**Extracted data**
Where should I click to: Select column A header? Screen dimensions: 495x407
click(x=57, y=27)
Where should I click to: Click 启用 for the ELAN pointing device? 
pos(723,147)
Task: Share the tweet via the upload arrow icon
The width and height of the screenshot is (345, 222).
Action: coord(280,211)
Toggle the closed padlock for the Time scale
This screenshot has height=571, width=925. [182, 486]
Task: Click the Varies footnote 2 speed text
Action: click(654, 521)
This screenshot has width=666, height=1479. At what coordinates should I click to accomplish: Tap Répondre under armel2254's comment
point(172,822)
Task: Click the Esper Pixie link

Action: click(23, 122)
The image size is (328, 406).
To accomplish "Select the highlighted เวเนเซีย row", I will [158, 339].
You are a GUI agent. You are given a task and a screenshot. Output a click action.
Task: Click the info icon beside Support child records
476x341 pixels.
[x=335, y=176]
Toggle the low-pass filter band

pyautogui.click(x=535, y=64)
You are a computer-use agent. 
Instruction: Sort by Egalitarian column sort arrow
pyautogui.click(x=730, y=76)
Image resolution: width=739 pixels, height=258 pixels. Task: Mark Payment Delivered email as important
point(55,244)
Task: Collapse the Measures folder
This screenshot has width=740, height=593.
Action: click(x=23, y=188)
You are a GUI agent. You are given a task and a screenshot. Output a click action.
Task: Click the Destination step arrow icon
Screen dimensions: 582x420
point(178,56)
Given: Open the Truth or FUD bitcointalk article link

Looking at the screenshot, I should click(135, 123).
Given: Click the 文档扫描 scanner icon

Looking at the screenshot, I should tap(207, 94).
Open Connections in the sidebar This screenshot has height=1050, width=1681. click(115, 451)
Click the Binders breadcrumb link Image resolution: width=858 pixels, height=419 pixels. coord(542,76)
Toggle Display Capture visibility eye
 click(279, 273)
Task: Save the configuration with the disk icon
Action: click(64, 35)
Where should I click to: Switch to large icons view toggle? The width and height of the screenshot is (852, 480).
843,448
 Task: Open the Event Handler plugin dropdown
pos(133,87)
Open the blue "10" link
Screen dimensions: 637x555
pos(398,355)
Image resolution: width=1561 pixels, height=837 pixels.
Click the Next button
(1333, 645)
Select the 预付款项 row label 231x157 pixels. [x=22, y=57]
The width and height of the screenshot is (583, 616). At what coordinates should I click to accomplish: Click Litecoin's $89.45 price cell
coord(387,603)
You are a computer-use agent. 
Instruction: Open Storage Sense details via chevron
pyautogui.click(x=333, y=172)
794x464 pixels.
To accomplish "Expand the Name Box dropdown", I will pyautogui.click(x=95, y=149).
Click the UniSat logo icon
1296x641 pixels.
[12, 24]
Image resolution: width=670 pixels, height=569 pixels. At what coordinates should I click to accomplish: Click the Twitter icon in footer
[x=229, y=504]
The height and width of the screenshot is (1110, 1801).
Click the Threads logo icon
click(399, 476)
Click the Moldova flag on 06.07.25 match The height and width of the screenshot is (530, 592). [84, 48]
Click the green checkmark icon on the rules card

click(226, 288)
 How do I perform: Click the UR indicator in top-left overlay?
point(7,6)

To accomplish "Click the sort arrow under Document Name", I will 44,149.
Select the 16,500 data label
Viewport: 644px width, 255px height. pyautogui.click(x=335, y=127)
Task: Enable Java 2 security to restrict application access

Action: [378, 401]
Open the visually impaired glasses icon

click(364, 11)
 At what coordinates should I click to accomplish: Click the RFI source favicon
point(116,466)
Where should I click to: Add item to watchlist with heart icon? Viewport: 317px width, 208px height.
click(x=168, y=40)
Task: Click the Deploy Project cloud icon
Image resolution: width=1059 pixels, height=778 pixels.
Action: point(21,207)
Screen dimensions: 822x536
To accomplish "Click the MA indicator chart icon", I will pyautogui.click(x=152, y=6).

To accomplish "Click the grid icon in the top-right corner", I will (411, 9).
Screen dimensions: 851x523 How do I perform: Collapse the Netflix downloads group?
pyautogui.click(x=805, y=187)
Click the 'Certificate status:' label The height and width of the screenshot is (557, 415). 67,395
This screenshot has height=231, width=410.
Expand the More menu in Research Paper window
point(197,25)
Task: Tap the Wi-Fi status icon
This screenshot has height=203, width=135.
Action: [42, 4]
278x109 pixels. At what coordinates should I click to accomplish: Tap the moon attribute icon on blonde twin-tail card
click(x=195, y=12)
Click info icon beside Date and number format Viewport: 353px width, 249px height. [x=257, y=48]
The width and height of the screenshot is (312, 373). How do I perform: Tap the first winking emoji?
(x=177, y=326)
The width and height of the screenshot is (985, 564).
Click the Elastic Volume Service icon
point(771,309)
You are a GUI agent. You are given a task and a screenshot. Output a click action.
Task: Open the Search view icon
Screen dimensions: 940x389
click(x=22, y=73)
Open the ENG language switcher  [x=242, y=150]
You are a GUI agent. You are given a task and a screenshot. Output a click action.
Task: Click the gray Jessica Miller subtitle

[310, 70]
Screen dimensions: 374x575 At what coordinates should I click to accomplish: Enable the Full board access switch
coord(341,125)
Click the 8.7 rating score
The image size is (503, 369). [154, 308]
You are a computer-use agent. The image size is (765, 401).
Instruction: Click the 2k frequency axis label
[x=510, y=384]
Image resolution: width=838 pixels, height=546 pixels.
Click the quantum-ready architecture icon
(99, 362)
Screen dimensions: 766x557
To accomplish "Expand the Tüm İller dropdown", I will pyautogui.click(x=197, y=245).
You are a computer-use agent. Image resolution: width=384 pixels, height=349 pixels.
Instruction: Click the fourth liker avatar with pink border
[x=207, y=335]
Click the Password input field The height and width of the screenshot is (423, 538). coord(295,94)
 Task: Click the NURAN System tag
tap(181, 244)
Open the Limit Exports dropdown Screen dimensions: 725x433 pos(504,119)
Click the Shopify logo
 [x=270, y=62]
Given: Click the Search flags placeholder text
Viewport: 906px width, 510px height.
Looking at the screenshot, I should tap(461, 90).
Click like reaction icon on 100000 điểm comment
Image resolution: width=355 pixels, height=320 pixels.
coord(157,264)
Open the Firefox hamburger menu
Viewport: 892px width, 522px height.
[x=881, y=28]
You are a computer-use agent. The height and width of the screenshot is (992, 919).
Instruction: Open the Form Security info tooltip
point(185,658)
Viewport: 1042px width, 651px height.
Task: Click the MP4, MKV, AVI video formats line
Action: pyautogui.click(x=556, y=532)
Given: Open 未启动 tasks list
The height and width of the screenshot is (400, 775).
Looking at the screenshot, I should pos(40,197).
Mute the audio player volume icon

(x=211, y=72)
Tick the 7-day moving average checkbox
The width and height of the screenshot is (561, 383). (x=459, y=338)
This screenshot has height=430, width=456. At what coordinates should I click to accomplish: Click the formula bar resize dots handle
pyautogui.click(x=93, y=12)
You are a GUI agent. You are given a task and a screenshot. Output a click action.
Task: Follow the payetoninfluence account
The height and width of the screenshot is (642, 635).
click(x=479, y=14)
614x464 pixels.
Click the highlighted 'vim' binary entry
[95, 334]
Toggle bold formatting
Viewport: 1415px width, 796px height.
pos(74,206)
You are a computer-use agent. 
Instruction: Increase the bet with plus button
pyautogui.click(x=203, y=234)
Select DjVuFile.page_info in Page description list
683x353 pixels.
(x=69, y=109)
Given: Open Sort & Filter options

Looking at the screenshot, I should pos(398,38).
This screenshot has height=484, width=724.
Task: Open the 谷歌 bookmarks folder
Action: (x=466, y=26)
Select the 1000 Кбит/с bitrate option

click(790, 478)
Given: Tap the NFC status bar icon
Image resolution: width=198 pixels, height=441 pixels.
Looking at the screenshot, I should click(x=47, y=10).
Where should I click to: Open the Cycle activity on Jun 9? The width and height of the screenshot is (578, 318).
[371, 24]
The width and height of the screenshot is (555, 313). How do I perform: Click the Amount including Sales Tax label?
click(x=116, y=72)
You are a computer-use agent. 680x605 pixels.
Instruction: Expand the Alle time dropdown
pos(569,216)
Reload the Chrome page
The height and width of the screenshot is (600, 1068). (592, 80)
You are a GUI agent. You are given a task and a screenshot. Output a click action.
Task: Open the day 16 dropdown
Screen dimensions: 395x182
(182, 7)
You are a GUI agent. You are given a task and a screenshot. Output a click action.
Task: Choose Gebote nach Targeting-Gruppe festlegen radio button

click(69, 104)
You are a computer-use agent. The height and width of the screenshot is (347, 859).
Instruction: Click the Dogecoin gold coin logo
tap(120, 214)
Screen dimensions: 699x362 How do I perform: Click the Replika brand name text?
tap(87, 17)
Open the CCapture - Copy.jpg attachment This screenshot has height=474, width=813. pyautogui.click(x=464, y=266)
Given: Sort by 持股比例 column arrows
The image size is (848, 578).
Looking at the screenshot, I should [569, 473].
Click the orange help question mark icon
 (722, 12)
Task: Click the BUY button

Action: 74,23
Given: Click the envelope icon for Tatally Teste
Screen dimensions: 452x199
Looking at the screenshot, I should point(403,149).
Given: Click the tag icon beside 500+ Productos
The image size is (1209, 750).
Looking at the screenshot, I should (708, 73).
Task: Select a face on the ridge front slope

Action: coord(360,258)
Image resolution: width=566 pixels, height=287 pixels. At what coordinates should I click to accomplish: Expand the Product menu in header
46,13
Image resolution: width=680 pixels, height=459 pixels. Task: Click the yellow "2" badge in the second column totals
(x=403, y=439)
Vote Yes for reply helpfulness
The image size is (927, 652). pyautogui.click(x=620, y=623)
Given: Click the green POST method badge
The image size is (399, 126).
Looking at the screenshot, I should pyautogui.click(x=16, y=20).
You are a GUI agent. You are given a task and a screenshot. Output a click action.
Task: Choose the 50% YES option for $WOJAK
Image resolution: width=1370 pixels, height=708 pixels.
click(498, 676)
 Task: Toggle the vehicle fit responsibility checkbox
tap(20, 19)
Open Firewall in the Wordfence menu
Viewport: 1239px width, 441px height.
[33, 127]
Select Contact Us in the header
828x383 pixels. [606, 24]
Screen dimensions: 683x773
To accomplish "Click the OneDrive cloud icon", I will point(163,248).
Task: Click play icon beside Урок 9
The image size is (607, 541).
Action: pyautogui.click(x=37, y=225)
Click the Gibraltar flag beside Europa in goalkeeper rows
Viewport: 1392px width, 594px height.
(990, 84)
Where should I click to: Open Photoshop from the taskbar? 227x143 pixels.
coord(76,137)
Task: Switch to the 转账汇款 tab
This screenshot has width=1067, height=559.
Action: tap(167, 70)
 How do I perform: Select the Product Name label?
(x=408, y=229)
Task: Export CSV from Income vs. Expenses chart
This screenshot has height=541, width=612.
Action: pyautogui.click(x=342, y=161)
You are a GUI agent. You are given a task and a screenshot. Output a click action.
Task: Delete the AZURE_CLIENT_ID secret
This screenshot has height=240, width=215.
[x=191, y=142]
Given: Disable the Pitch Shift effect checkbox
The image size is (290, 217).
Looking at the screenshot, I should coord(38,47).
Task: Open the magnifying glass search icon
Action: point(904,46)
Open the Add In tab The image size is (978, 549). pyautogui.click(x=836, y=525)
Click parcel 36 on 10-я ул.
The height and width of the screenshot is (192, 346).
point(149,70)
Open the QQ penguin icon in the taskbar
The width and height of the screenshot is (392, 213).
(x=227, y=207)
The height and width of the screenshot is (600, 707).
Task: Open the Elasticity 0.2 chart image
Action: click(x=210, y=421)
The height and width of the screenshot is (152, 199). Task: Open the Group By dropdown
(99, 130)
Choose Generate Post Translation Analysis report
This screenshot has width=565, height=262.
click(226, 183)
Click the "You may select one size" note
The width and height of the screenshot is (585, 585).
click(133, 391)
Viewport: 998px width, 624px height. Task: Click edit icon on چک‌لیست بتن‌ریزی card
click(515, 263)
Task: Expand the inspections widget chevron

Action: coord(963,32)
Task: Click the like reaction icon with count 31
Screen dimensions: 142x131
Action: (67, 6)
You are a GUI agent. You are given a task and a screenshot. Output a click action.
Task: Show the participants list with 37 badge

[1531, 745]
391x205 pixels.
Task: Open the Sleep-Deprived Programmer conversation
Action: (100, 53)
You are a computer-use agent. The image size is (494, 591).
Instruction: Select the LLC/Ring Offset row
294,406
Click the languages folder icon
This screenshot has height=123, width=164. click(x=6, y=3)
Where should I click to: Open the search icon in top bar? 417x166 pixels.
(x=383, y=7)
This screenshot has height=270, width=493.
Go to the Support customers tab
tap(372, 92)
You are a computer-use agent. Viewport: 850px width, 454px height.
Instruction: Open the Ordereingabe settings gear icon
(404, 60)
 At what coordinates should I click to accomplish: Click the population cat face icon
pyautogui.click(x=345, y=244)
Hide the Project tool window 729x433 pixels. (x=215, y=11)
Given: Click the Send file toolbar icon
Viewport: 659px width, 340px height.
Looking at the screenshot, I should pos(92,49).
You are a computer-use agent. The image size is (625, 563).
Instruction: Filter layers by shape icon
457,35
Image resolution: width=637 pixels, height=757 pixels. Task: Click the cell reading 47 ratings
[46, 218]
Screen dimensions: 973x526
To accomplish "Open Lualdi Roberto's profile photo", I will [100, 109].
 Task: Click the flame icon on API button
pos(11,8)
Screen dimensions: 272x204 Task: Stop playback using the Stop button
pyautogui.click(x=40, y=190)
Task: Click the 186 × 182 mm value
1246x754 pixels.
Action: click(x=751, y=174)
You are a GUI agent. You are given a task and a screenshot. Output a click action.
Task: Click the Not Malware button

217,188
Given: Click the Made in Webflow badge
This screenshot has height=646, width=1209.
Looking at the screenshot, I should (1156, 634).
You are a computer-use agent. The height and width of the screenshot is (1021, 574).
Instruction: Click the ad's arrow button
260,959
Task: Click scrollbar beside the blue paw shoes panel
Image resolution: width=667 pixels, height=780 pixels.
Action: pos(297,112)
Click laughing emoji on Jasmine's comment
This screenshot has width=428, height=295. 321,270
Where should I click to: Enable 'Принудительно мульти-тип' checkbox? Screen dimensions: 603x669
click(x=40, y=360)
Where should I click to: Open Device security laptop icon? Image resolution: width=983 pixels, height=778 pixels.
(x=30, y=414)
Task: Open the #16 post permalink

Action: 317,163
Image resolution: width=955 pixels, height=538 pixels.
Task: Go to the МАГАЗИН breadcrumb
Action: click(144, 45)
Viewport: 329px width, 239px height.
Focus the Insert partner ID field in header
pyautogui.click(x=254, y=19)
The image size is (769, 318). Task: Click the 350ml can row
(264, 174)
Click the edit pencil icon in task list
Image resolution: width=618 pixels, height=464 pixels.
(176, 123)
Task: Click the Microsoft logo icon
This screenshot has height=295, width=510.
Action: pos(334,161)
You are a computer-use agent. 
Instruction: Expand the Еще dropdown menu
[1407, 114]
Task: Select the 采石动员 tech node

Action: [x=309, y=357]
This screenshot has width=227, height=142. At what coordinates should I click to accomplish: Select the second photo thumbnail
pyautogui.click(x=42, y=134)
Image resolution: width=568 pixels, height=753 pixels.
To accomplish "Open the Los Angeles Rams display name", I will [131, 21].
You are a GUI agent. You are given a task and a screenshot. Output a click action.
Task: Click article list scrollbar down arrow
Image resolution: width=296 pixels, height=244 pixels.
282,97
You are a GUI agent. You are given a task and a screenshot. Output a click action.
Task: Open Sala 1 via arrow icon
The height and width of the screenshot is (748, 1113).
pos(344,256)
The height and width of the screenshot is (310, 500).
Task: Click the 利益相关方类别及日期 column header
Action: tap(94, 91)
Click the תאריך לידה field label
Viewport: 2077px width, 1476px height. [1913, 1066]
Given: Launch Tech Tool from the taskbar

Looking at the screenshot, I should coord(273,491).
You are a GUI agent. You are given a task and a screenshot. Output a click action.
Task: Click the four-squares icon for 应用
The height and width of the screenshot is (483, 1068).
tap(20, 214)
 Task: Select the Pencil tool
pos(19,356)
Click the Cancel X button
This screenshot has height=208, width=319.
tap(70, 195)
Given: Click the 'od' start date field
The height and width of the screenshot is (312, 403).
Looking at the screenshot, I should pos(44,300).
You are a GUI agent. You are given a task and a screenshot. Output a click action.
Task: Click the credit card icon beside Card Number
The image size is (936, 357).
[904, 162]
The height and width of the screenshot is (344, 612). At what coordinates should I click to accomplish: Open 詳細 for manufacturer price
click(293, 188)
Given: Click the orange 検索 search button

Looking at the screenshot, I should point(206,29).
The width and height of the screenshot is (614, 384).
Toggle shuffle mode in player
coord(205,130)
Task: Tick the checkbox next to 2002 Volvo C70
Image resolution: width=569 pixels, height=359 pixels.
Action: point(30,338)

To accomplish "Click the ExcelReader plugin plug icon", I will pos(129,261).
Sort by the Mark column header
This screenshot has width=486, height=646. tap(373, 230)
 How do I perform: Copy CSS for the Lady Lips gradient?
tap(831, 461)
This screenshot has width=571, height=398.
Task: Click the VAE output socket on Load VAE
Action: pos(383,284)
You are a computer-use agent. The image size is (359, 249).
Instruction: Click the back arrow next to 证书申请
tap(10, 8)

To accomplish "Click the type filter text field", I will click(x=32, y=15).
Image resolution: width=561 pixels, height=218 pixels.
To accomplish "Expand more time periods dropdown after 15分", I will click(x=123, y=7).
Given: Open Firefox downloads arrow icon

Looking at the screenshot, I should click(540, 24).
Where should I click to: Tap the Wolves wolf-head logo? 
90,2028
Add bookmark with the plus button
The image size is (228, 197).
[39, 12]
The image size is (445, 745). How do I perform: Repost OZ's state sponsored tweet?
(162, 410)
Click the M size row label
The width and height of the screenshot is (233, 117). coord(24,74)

**Task prompt**
Which of the lines in the data contain the string "cloud"? Return each one.

**Answer area**
Task: Click the Deploy Project cloud icon
To accomplish "Click the OneDrive cloud icon", I will point(163,248).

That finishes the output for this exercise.